Brainiac On Banjo: Mike’s To-Do List!

Well, I’ve been down to the river, I washed away my sins. Well, every day’s a nice, clean slate, for me to fuck it up again. Yeah, I’ll probably fuck it up again. — from “Do It Again”, written by John Shanks and Sheryl Crow.

I decided I should make a “To Do” list. I ain’t getting any younger and I ration out my brain power, so this seems like a good idea. So I’ll do just that, you know, instead of writing a real column this week.

To do:

Reread the first nine issues of the current JSA miniseries, just in case DC decides to finish publishing it before I die.

Ask Bill Sienkiewicz if the British government contacted him about doing over King Charles’ official portrait.

Do some genetic research. I am convinced that the lunch cook at Riverdale High School, Miss Beazley, is closely related to Popeye, the Sailor Man. Possibly separated at birth.

Check and see if Trump died yet.

Write a hopefully not-too-long piece about what an unbelievably great cartoonist Dick Briefer had been.

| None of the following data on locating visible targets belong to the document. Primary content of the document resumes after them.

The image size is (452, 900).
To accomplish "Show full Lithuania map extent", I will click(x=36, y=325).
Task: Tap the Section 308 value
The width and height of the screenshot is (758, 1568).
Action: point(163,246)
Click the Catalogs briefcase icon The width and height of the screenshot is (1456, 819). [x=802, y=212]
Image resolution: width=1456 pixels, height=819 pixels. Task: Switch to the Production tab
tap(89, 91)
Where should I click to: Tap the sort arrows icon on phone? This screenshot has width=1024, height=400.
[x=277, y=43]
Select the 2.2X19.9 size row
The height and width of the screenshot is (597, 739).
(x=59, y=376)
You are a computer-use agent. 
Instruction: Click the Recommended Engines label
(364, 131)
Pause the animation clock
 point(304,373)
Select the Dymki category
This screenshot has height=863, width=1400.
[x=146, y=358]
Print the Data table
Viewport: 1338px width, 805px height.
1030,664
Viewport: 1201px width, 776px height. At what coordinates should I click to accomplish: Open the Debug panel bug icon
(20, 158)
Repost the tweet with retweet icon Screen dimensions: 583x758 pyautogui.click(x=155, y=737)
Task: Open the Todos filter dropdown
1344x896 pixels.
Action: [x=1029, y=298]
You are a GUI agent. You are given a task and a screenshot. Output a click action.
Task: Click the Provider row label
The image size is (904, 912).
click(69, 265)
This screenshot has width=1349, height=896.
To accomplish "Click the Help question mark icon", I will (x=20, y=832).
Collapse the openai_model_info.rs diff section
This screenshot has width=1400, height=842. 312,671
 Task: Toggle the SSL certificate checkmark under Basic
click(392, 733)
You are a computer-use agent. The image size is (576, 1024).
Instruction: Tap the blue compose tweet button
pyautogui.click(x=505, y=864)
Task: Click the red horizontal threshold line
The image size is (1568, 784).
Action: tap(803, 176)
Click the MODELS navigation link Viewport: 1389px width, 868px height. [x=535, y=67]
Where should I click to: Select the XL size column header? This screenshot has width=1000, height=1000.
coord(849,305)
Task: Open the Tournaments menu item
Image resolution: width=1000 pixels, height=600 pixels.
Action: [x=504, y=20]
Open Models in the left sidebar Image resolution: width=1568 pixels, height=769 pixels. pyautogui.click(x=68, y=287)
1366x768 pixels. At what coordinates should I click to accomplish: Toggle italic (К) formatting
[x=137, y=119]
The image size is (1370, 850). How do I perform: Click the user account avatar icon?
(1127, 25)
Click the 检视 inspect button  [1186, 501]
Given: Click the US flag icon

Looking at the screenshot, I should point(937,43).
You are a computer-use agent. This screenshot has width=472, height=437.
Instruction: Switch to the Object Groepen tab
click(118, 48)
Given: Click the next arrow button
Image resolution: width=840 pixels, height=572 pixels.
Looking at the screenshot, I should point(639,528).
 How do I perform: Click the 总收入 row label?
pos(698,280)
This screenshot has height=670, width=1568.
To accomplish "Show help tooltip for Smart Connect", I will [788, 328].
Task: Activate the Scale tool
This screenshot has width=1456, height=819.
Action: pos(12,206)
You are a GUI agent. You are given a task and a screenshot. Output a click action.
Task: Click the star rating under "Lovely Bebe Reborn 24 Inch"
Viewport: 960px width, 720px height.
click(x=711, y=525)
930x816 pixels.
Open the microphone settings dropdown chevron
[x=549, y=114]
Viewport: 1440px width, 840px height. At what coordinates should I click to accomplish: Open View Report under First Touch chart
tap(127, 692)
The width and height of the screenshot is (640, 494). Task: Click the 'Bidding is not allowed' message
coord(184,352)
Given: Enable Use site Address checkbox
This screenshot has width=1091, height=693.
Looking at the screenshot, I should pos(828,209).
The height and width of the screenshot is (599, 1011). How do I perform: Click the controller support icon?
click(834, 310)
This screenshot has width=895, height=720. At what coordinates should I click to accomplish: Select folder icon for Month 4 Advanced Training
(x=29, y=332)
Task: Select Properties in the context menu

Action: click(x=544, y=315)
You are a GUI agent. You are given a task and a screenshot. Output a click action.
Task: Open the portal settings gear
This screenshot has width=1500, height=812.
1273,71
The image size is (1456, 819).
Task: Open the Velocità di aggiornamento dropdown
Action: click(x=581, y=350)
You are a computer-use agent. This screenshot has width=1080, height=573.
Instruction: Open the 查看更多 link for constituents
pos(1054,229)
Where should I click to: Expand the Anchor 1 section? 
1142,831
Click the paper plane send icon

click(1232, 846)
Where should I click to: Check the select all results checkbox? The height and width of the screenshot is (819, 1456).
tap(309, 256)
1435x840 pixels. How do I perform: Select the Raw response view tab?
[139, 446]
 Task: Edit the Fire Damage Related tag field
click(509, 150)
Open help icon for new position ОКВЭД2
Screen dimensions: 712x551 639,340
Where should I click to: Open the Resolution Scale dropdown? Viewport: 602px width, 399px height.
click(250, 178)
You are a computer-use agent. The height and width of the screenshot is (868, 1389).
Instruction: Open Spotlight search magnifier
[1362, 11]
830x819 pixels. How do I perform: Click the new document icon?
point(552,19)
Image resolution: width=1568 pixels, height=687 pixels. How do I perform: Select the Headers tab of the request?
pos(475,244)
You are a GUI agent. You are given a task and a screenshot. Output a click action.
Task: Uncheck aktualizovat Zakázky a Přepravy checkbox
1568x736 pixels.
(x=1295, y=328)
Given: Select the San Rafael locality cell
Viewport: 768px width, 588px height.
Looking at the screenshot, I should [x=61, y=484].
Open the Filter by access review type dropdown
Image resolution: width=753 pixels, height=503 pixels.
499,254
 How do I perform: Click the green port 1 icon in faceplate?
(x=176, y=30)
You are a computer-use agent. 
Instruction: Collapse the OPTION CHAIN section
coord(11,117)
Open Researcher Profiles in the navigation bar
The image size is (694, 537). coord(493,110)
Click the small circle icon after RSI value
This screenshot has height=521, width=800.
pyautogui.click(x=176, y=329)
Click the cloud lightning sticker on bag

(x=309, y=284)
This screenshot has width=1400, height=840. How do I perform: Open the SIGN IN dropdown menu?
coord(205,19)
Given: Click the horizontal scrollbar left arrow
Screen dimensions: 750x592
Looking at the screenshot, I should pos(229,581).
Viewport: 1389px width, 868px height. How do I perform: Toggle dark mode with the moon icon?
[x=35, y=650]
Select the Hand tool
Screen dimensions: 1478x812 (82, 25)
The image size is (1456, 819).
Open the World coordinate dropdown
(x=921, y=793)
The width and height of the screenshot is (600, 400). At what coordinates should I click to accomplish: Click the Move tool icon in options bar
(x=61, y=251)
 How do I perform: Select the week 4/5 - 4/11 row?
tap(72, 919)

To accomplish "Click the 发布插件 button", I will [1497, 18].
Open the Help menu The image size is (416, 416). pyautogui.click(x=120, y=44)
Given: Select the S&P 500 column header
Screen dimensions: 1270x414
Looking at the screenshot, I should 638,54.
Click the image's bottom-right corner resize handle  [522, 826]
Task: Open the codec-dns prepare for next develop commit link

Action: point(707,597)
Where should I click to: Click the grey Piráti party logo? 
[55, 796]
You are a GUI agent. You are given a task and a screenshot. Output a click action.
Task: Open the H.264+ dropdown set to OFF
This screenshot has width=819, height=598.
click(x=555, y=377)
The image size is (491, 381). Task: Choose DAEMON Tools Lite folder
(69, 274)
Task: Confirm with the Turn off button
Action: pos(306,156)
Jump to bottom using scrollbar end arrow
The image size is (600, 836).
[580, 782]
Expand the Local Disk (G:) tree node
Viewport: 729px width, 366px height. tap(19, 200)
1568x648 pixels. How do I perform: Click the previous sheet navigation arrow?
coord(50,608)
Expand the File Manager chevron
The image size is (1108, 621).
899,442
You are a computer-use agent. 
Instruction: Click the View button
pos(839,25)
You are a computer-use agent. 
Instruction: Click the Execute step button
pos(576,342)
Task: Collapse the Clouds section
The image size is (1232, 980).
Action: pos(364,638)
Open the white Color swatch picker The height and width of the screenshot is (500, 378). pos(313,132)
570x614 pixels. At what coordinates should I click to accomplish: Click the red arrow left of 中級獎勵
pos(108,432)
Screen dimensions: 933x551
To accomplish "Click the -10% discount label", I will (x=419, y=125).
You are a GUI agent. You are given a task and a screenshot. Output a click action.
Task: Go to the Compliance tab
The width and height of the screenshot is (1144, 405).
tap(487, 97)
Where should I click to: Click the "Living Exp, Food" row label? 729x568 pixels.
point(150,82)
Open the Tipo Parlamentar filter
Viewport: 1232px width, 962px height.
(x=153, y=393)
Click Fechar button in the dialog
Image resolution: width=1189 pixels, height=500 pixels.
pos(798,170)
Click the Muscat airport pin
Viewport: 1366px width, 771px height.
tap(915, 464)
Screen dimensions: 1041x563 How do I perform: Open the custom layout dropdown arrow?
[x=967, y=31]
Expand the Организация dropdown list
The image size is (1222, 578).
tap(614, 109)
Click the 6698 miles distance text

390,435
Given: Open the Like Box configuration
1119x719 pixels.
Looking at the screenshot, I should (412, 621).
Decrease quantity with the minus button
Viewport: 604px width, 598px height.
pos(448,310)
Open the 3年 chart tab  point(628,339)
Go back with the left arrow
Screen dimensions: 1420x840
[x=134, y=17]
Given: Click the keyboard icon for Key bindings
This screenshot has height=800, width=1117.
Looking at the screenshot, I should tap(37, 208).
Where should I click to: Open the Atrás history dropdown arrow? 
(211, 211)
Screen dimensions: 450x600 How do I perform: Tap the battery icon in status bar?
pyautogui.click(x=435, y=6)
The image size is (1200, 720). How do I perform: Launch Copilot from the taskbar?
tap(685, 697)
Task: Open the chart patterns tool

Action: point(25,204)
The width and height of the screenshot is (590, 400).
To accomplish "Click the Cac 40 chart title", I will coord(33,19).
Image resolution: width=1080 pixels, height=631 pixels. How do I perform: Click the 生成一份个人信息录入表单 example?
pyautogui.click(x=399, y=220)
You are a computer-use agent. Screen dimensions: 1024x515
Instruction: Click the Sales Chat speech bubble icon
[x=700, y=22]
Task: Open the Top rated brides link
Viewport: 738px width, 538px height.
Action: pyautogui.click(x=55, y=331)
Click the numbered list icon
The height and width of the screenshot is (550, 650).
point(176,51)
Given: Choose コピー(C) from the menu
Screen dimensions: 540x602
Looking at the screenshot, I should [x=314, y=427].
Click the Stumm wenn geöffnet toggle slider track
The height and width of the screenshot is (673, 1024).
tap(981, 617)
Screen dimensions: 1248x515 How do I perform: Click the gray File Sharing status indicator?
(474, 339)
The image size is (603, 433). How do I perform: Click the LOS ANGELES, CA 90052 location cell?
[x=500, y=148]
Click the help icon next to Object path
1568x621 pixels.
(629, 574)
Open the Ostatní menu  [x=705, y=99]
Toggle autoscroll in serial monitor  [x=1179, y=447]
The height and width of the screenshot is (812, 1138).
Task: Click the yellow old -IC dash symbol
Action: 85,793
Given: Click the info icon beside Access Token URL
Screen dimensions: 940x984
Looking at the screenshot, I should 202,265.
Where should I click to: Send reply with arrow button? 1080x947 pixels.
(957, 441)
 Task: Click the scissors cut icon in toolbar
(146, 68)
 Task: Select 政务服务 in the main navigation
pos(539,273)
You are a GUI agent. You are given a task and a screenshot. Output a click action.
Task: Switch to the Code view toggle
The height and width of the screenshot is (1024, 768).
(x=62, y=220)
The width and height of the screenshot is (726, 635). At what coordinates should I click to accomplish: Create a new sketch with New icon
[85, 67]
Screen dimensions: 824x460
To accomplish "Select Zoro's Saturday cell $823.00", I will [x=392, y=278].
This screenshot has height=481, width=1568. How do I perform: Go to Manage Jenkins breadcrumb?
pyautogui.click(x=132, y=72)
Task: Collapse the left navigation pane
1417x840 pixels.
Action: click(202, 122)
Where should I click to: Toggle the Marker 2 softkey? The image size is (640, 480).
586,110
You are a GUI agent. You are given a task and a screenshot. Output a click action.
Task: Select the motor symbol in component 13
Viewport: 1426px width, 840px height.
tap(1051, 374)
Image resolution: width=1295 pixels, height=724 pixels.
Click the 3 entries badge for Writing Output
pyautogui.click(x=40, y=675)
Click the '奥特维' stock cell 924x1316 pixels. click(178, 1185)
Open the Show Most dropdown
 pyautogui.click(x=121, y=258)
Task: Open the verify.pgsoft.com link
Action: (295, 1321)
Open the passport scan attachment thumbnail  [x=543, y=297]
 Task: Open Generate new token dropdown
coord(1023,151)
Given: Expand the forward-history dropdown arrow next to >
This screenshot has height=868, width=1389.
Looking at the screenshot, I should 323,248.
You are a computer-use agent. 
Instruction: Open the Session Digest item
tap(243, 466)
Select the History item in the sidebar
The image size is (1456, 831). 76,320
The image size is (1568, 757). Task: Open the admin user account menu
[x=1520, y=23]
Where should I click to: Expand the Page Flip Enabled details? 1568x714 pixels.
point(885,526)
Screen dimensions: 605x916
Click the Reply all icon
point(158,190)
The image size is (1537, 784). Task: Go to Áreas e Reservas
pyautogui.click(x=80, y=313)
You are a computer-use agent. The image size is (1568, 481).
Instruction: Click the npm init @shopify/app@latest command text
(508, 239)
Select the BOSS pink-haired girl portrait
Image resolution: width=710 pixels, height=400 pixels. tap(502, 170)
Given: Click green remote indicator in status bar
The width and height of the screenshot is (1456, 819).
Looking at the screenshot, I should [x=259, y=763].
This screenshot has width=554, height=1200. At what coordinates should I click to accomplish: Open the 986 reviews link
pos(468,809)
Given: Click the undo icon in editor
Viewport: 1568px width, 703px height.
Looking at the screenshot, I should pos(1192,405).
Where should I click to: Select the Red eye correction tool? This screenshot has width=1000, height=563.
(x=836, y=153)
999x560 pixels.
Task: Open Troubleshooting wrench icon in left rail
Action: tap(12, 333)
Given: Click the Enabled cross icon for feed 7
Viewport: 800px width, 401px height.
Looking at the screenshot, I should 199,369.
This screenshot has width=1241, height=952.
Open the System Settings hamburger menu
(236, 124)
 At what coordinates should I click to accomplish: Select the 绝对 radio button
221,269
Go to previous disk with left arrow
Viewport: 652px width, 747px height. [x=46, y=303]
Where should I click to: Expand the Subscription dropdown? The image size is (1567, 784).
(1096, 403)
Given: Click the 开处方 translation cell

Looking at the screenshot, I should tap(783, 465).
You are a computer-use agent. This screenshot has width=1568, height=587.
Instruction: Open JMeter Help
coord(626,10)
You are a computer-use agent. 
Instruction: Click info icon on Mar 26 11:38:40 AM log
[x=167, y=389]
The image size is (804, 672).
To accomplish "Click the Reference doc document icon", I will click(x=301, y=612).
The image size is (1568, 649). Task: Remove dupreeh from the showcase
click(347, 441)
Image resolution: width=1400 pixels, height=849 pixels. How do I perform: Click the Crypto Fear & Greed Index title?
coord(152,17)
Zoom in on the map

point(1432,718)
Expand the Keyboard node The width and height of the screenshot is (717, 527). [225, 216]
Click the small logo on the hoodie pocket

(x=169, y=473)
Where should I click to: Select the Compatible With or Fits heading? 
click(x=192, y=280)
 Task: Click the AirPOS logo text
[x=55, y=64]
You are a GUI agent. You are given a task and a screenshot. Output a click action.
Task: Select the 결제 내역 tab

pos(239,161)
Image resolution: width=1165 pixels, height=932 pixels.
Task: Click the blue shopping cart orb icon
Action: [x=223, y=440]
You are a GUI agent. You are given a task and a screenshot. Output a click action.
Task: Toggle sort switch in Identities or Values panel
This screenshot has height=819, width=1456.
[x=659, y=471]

Order our Deadpool & Wolverine tickets.

Offer to comp Marty Scorsese on the Deadpool & Wolverine tickets.

Sit next to Marty at the IMAX and ask him if it took major surgery to remove that stick up his ungrateful ass.

Remind most of America that American Jews are NOT Israelis.

Remind most of America that a great many Israelis are not at all fond of Netanyahu either.

Remind most of America of the differences between a republican democracy and a Parliamentarian government.

Figure out what happened to Daisy’s pups. Did they get taken for the last ride?

Talk Dan Parent into getting the rights to reprint his astonishingly clever sketch covers.

Talk Kerry Callen into getting the rights to reprint his astonishingly clever sketch covers.

Figure out who to bribe to get Bill Griffith the Nobel Prize In Literature for his book Three Rocks.

Double-check on the lying treasonous cocksucker who’s holding a gun to America’s head. Are we certain he’s still alive? And am I talking about Trump, or Netanyahu?

There are dozens and dozens of superhero one ounce silver coins (Marvel and DC characters, mostly) being minted in nations all over this planet (at least). Maybe a holiday gift?

Figure out why the bastards at Google Chrome won’t let me post anything unless I buy Grammerly. I can make more than enough mistakes on my own, thank you, I don’t need these bastards to make more of them for me.

Finally finish reading Robert Crumb’s Book of Genesis. I’m dying to see how it ends.

I promise to help in any way I can to help make GrimCat a reality.

I firmly believe the guy who owns The Android’s Dungeon comic book shop, identified as Jeff Albertson in The Simpsons’ episode “Homer and Ned’s Hail Mary Pass,” is one of the great philosophers of the past 35 years, and I should compile his most useful quotes so that the animatedly-challenged can appreciate them as well. No, seriously.

Hanging an ex-president for attempting to take over our government does not make us a banana republic. It makes us a nation of laws that protect our democracy.